--- WORK TASK ---
The entries follow. Please return all of them exactly.
----------------
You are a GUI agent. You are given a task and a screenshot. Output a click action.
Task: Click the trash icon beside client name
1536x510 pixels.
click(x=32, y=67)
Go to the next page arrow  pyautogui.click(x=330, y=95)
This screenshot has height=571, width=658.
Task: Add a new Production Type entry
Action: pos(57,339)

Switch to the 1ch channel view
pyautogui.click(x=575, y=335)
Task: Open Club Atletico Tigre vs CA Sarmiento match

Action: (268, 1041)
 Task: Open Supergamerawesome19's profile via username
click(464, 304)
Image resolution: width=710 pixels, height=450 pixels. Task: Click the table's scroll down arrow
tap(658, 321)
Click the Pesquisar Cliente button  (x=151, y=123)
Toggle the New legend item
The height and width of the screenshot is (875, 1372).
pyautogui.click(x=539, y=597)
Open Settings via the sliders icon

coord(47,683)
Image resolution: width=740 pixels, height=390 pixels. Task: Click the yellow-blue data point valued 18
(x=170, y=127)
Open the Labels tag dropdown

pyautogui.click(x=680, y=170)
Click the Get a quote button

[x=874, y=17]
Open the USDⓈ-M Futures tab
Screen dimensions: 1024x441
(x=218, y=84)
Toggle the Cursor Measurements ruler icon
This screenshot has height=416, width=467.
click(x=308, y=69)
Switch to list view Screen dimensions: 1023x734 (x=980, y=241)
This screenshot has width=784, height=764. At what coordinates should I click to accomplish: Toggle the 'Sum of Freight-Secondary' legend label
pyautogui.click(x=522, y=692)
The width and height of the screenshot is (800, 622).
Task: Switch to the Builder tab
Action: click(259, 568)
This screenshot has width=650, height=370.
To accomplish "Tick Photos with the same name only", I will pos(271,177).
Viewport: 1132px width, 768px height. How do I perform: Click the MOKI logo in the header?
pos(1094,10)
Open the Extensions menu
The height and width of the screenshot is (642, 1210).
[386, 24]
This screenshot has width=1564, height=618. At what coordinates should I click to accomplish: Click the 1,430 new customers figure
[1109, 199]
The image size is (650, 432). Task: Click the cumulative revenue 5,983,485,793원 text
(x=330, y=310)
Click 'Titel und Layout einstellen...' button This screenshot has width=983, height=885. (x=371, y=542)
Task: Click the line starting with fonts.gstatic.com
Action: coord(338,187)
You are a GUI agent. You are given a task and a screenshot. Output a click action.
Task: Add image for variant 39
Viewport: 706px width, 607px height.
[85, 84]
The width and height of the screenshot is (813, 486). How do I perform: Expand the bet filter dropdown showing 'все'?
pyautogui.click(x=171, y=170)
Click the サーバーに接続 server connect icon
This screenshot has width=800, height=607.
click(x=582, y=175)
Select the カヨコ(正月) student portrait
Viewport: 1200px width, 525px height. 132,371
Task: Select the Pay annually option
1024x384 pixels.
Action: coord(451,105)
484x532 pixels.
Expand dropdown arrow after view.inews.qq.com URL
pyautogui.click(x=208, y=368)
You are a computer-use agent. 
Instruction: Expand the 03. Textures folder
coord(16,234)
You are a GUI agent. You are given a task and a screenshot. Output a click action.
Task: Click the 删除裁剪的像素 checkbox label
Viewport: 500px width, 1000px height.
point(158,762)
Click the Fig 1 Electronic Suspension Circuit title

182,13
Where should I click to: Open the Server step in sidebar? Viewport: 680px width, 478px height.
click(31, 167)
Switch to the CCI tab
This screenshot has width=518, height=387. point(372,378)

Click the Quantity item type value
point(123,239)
----------------
--- ANSWER SPACE ---
You are a GUI agent. You are given a task and a screenshot. Output a click action.
Task: Click the trash icon beside client name
1536x510 pixels.
click(x=32, y=67)
Go to the next page arrow  pyautogui.click(x=330, y=95)
This screenshot has height=571, width=658.
Task: Add a new Production Type entry
Action: pos(57,339)

Switch to the 1ch channel view
pyautogui.click(x=575, y=335)
Task: Open Club Atletico Tigre vs CA Sarmiento match

Action: (268, 1041)
 Task: Open Supergamerawesome19's profile via username
click(464, 304)
Image resolution: width=710 pixels, height=450 pixels. Task: Click the table's scroll down arrow
tap(658, 321)
Click the Pesquisar Cliente button  (x=151, y=123)
Toggle the New legend item
The height and width of the screenshot is (875, 1372).
pyautogui.click(x=539, y=597)
Open Settings via the sliders icon

coord(47,683)
Image resolution: width=740 pixels, height=390 pixels. Task: Click the yellow-blue data point valued 18
(x=170, y=127)
Open the Labels tag dropdown

pyautogui.click(x=680, y=170)
Click the Get a quote button

[x=874, y=17]
Open the USDⓈ-M Futures tab
Screen dimensions: 1024x441
(x=218, y=84)
Toggle the Cursor Measurements ruler icon
This screenshot has height=416, width=467.
click(x=308, y=69)
Switch to list view Screen dimensions: 1023x734 (x=980, y=241)
This screenshot has width=784, height=764. At what coordinates should I click to accomplish: Toggle the 'Sum of Freight-Secondary' legend label
pyautogui.click(x=522, y=692)
The width and height of the screenshot is (800, 622).
Task: Switch to the Builder tab
Action: click(259, 568)
This screenshot has width=650, height=370.
To accomplish "Tick Photos with the same name only", I will pos(271,177).
Viewport: 1132px width, 768px height. How do I perform: Click the MOKI logo in the header?
pos(1094,10)
Open the Extensions menu
The height and width of the screenshot is (642, 1210).
[386, 24]
This screenshot has width=1564, height=618. At what coordinates should I click to accomplish: Click the 1,430 new customers figure
[1109, 199]
The image size is (650, 432). Task: Click the cumulative revenue 5,983,485,793원 text
(x=330, y=310)
Click 'Titel und Layout einstellen...' button This screenshot has width=983, height=885. (x=371, y=542)
Task: Click the line starting with fonts.gstatic.com
Action: coord(338,187)
You are a GUI agent. You are given a task and a screenshot. Output a click action.
Task: Add image for variant 39
Viewport: 706px width, 607px height.
[85, 84]
The width and height of the screenshot is (813, 486). How do I perform: Expand the bet filter dropdown showing 'все'?
pyautogui.click(x=171, y=170)
Click the サーバーに接続 server connect icon
This screenshot has width=800, height=607.
click(x=582, y=175)
Select the カヨコ(正月) student portrait
Viewport: 1200px width, 525px height. 132,371
Task: Select the Pay annually option
1024x384 pixels.
Action: coord(451,105)
484x532 pixels.
Expand dropdown arrow after view.inews.qq.com URL
pyautogui.click(x=208, y=368)
You are a computer-use agent. 
Instruction: Expand the 03. Textures folder
coord(16,234)
You are a GUI agent. You are given a task and a screenshot. Output a click action.
Task: Click the 删除裁剪的像素 checkbox label
Viewport: 500px width, 1000px height.
point(158,762)
Click the Fig 1 Electronic Suspension Circuit title

182,13
Where should I click to: Open the Server step in sidebar? Viewport: 680px width, 478px height.
click(31, 167)
Switch to the CCI tab
This screenshot has width=518, height=387. point(372,378)

Click the Quantity item type value
point(123,239)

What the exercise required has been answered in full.